» **WHAT YOU WILL DO**:
Reprint all of the data below exactly as shown and skip every image.

(Stored records)

·····

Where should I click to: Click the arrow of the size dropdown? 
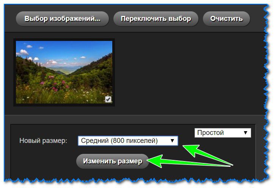pos(172,141)
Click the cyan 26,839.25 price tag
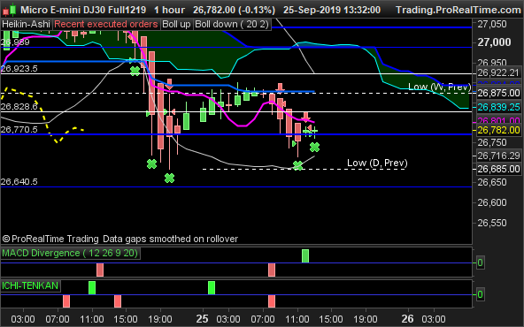The height and width of the screenshot is (327, 524). [498, 107]
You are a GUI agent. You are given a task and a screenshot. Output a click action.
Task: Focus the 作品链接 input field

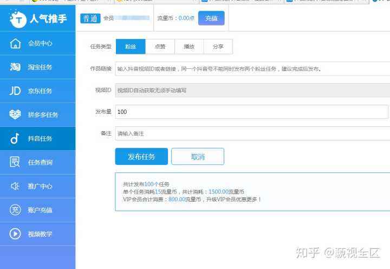(252, 69)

·····

» **WRITTEN ANSWER**:
Where should I click to: Click the arrow of the size dropdown? 
pos(172,141)
Click the cyan 26,839.25 price tag
The height and width of the screenshot is (327, 524). [498, 107]
You are a GUI agent. You are given a task and a screenshot. Output a click action.
Task: Focus the 作品链接 input field

(252, 69)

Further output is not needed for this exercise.